File Utilities
- File Utilities
The file-utils module provides a comprehensive set of utilities for reading and processing files in your Playwright tests. It supports common file formats like CSV, XLSX, PDF, and ZIP.
These utilities can be imported directly from the package and used in your tests.
Usage Examples
Here are examples of how to use the file utilities in your tests, based on real test implementations:
UI-Triggered Download Example
import {
handleDownload,
readPDF,
readCSV,
readXLSX,
readZIP
} from '@seontechnologies/playwright-utils/file-utils'
import path from 'node:path'
const DOWNLOAD_DIR = path.join(__dirname, '../downloads')
test('should download and read a CSV file via UI', async ({ page }) => {
const downloadPath = await handleDownload({
page,
downloadDir: DOWNLOAD_DIR,
trigger: () => page.getByTestId('download-button-text/csv').click()
})
const csvResult = await readCSV({ filePath: downloadPath })
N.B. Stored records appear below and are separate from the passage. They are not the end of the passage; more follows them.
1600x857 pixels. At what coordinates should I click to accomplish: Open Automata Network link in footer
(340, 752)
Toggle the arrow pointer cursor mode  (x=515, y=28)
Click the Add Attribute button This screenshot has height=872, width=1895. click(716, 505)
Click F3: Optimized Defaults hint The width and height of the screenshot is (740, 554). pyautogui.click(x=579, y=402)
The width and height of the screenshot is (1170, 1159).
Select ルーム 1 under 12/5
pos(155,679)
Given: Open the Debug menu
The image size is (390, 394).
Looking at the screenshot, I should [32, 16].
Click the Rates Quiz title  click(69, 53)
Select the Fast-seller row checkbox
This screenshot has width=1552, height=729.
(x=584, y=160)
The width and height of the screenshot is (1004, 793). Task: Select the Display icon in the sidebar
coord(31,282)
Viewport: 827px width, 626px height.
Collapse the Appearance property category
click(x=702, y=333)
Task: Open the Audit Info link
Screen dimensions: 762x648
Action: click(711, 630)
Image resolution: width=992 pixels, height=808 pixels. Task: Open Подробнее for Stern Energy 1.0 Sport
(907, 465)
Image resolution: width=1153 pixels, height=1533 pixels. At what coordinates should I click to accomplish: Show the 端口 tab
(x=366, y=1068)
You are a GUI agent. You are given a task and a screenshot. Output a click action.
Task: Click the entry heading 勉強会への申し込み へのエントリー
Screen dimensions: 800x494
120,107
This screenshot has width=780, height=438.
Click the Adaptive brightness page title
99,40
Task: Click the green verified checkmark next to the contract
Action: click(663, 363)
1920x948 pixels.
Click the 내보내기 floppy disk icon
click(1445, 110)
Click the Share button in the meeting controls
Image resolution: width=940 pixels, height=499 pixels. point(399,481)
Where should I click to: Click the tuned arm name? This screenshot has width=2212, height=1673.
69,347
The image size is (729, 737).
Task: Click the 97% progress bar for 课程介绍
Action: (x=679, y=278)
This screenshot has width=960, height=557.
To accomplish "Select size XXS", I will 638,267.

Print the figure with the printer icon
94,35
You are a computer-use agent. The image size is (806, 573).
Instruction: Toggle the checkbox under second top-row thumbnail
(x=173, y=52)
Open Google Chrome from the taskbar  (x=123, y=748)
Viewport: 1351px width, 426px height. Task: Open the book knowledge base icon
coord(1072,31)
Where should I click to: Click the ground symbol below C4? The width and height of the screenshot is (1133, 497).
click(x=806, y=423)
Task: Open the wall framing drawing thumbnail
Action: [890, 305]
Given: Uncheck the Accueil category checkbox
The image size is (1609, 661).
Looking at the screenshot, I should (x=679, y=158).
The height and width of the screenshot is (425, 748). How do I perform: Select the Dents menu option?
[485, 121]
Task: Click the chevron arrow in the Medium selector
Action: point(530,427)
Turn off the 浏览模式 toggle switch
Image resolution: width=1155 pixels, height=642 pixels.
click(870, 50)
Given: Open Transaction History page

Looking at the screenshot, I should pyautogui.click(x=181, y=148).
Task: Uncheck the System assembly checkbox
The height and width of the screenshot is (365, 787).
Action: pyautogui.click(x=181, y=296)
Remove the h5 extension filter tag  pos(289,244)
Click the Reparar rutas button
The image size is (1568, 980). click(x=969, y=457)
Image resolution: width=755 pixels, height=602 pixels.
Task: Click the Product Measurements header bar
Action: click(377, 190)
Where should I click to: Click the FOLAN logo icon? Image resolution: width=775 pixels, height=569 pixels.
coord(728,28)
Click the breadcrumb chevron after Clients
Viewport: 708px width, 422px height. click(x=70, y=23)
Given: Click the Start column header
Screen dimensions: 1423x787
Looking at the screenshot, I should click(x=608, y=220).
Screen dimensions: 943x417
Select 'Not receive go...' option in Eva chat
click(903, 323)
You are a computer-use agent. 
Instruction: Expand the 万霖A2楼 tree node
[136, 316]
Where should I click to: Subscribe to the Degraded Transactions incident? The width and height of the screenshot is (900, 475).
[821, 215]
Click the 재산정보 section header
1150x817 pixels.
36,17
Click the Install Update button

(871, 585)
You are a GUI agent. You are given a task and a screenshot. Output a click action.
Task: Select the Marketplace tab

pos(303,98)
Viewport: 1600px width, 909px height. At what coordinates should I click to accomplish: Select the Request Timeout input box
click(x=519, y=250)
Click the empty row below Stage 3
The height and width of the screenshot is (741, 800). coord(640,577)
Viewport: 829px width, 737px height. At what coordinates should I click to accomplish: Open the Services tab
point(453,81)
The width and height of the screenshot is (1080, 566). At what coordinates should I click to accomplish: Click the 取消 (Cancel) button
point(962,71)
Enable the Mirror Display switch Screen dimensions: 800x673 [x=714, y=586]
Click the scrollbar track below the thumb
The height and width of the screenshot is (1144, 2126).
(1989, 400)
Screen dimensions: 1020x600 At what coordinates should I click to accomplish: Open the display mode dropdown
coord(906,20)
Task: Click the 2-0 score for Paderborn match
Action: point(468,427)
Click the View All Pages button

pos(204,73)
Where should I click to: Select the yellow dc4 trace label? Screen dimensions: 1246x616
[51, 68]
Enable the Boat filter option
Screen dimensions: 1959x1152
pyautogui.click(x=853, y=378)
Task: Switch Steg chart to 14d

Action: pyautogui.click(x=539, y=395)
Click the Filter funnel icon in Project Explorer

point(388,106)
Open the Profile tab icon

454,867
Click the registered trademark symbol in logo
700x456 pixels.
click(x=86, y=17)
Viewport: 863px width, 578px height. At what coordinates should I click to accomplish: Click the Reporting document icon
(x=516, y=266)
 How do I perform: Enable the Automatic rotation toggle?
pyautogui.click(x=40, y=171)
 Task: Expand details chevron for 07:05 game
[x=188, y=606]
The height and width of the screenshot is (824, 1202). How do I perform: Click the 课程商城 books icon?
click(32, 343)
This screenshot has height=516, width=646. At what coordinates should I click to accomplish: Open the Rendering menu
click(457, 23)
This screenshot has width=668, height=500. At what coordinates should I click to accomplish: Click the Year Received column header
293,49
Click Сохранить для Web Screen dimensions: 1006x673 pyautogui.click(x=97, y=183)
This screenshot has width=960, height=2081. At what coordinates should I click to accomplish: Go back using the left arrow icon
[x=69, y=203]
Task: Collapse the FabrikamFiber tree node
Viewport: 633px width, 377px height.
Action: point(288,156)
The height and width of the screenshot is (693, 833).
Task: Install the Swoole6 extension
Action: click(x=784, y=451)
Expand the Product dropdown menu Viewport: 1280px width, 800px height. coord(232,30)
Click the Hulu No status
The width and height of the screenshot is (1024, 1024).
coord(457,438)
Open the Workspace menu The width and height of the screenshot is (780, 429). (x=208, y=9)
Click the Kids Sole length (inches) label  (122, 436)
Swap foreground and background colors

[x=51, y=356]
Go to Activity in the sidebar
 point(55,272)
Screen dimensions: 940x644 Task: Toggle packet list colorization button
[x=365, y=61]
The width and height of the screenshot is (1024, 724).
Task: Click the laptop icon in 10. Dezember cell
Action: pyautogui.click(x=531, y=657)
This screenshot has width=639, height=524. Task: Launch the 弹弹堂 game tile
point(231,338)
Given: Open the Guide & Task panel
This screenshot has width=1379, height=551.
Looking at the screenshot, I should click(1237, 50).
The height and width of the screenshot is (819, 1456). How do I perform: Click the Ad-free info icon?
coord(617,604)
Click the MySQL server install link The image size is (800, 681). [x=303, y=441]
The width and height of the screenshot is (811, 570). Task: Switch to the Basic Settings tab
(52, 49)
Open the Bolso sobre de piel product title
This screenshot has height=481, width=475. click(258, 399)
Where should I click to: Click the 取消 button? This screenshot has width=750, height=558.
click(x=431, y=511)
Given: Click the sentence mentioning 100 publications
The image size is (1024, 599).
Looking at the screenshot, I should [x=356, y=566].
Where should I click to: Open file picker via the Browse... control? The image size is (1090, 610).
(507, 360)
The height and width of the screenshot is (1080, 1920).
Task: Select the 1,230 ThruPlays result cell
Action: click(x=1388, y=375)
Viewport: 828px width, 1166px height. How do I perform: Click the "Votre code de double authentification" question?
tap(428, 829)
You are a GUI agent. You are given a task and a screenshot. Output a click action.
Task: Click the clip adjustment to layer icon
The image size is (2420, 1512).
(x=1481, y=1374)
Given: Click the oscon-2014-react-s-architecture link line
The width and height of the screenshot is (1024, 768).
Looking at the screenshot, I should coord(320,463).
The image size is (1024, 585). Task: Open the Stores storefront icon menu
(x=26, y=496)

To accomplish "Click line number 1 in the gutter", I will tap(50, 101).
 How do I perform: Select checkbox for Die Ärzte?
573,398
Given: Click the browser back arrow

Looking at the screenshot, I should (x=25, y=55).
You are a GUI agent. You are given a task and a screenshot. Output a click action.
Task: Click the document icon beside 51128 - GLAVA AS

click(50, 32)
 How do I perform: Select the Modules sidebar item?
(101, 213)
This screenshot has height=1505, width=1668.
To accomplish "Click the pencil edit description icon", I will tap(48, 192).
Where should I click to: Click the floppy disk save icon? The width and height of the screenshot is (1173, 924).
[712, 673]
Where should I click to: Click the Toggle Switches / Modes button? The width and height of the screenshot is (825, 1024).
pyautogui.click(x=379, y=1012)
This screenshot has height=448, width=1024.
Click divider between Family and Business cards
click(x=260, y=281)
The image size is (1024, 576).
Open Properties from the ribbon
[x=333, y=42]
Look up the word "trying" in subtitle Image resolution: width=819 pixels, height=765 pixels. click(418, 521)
// Access parsed data and headers
const { data, headers } = csvResult.content
expect(headers).toEqual(['ID', 'Name', 'Email'])
expect(data[0]).toMatchObject({
ID: expect.any(String),
Name: expect.any(String),
Email: expect.any(String)
})
})API-Triggered Download Example
You can also use handleDownload with API calls to trigger downloads. This is particularly useful for testing file generation endpoints:
import { handleDownload } from '@seontechnologies/playwright-utils/file-utils'
import { test, expect } from '@playwright/test'
import path from 'node:path'
const DOWNLOAD_DIR = path.join(__dirname, '../downloads')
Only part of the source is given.